Industrial accidents occur in most sectors where humans are exposed to heights, speed, or heavy powerful machinery. While each accident is tragic, the consequences are often limited to the casualties and their relatives.

Free white paper: Helping the operator  in the control room

While no one goes to work with the intent to do a bad job and expose oneself or colleagues to danger, the majority of accident investigations find that human error is a significant contributor. This could be in the form of mistakes (e.g., wrong operation of a device), risk prone behavior (e.g., improper use of personal protection equipment), distraction (e.g., fail to see a hazard), or poor judgement (e.g., fail to assess the potential consequences of an event).

 

Generally speaking, industrial accidents caused by human errors are more frequent amongst staff with insufficient training, that perform monotonous repetitive tasks, are over-worked, or have to perform in an environment with poor ergonomics. In other words, managers can, with the very best intentions for their organization, make ill-advised decisions that increase the risk of an accident at the coal face. While this type of human error bears similarities to poor judgement, it is directly affected by the level of tacit expectations between management layers: functional managers may think it would be a good career move to save money on the department budget and therefore buy sub-spec personal protection equipment, but top management is accountable for safety being the highest priority across the entire organization.

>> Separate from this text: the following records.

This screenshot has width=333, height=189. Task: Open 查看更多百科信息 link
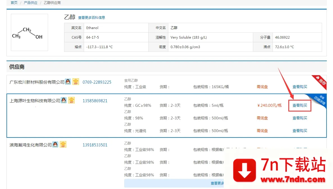92,18
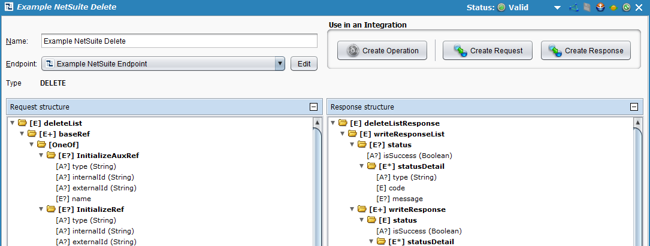Collapse the baseRef tree node
This screenshot has height=246, width=650.
click(22, 134)
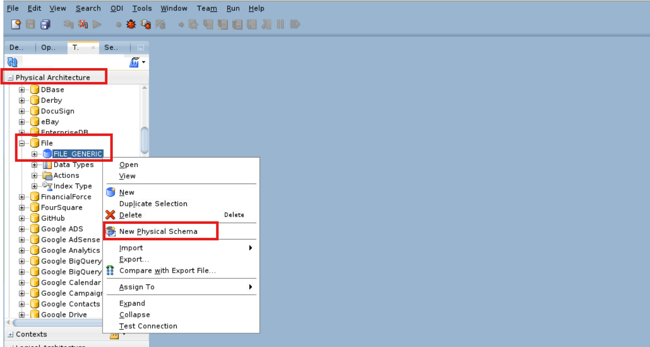The image size is (650, 347).
Task: Click the red Debug ladybug icon
Action: pos(131,24)
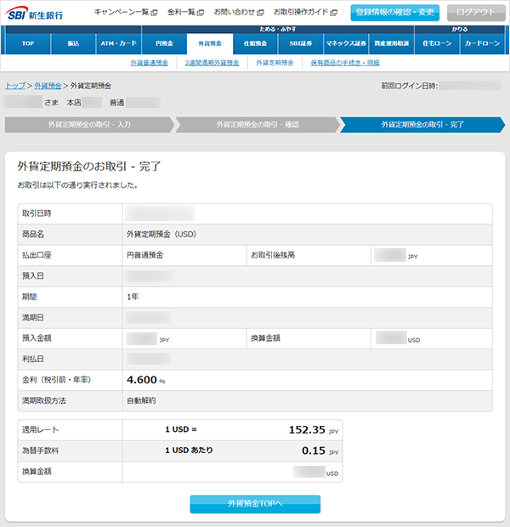Select the 仕組預金 tab
This screenshot has width=510, height=527.
point(254,43)
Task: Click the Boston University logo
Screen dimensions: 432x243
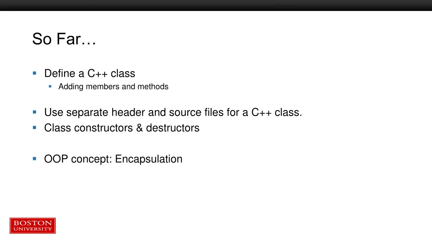Action: 32,226
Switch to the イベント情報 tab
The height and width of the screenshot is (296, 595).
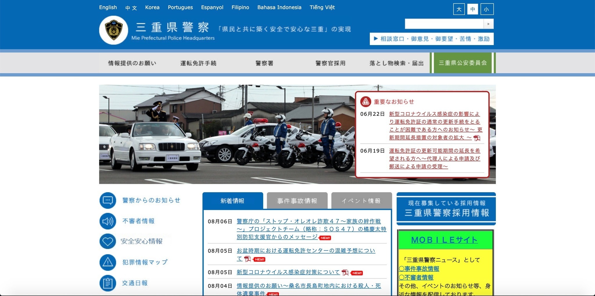[361, 201]
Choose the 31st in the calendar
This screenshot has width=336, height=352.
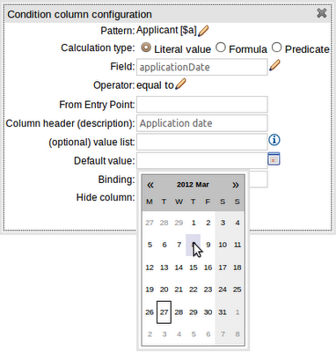tap(223, 312)
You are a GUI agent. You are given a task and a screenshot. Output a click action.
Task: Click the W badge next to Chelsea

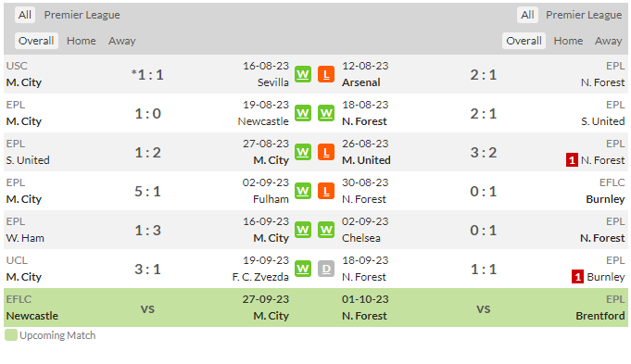pyautogui.click(x=326, y=230)

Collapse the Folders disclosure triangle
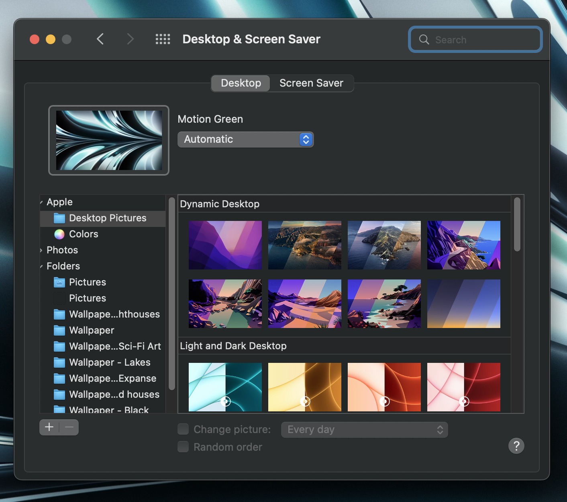[41, 266]
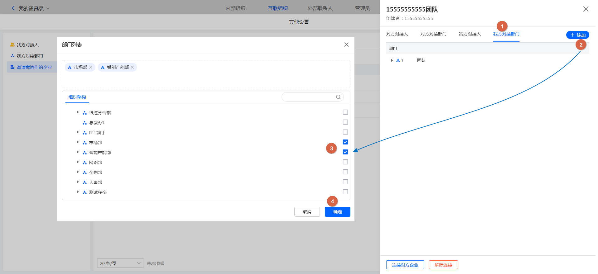
Task: Click the 我方对接人 person icon in sidebar
Action: click(12, 45)
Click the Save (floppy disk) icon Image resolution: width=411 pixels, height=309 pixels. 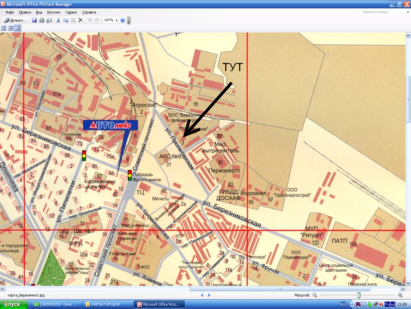point(34,20)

Sources of accidents at work from Eurostat

In process engineering, economy of scale has resulted in very large assets with significant concentration of production capacity. This implies that industrial accidents in process plants typically expose more staff to injuries, surrounding society and environment to consequential damage, and stakeholders to larger direct (repair) and indirect (lost production) losses.

 

The following infamous list of accidents in the processing is not exhaustive, but represents hundreds of casualties, billions of damage and orders of magnitude more in lost revenue and reputation:

  • Seveso in 1976
  • Alexander Kielland in 1980
  • Enchova Central Platform in 1984
  • Piper Alpha accident in 1988
  • Longford in 1998
  • Humber oil refinery in 2001
  • Toulouse in 2001
  • Petrobras Platform in P-36 2001
  • Snorre A in 2004
  • Texas City in 2005
  • Buncefield in 2005
  • Mumbai High North in 2005
  • Usumacinta Jack-up in 2007
  • Ngujima-Yin FPSO in 2009
  • Deep WaterHorizon in 2010
  • Gullfaks in 2010
  • Oklahoma Rig in 2018

All these major accidents were found to be due to human errors in whole or in part. However, the common denominator is that the complexity of the process plants made it difficult for humans to make the right decisions at the right time to prevent initiation and escalation of the accident.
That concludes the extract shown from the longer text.